## About this task
Give back exactly the lines of the entries below from the line with "Where should I click to: Click" to the line with "is (1175, 667).", inclusive, and only those.

[Collected data]
━━━━━━━━
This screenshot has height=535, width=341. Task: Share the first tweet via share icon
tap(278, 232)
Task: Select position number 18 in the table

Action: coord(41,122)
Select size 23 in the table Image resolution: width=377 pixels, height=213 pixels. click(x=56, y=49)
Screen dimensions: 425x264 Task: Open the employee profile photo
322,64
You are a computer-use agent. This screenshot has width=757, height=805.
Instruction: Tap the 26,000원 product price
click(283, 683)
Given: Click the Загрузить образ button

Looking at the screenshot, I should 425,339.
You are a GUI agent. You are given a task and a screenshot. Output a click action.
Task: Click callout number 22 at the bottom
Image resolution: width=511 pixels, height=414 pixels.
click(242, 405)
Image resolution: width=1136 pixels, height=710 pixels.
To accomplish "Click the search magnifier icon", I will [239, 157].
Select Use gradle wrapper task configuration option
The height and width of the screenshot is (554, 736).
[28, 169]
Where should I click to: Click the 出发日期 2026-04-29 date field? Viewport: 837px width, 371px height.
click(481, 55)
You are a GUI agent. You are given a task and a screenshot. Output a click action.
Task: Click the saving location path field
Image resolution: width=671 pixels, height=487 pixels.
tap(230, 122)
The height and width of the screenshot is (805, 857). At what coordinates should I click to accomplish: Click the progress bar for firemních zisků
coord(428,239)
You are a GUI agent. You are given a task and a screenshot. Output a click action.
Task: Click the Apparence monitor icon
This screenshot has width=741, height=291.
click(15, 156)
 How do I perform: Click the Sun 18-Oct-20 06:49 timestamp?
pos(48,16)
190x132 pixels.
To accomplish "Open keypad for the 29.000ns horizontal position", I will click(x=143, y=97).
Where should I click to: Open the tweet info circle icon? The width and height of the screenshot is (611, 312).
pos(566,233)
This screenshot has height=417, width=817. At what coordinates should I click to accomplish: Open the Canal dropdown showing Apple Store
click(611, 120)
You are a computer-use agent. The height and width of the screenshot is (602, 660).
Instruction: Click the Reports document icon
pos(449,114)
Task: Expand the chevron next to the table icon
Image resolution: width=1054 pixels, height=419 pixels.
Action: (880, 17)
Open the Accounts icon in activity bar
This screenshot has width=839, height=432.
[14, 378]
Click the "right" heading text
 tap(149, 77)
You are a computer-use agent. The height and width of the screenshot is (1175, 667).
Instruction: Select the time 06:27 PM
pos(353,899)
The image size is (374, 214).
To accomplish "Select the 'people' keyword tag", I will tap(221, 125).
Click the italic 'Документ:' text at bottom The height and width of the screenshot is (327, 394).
━━━━━━━━
## Answer to this problem
Where should I click to: Click the 出发日期 2026-04-29 date field? Viewport: 837px width, 371px height.
click(481, 55)
You are a GUI agent. You are given a task and a screenshot. Output a click action.
Task: Click the saving location path field
Image resolution: width=671 pixels, height=487 pixels.
tap(230, 122)
The height and width of the screenshot is (805, 857). At what coordinates should I click to accomplish: Click the progress bar for firemních zisků
coord(428,239)
You are a GUI agent. You are given a task and a screenshot. Output a click action.
Task: Click the Apparence monitor icon
This screenshot has width=741, height=291.
click(15, 156)
 How do I perform: Click the Sun 18-Oct-20 06:49 timestamp?
pos(48,16)
190x132 pixels.
To accomplish "Open keypad for the 29.000ns horizontal position", I will click(x=143, y=97).
Where should I click to: Open the tweet info circle icon? The width and height of the screenshot is (611, 312).
pos(566,233)
This screenshot has height=417, width=817. At what coordinates should I click to accomplish: Open the Canal dropdown showing Apple Store
click(611, 120)
You are a computer-use agent. The height and width of the screenshot is (602, 660).
Instruction: Click the Reports document icon
pos(449,114)
Task: Expand the chevron next to the table icon
Image resolution: width=1054 pixels, height=419 pixels.
Action: (880, 17)
Open the Accounts icon in activity bar
This screenshot has width=839, height=432.
[14, 378]
Click the "right" heading text
 tap(149, 77)
You are a computer-use agent. The height and width of the screenshot is (1175, 667).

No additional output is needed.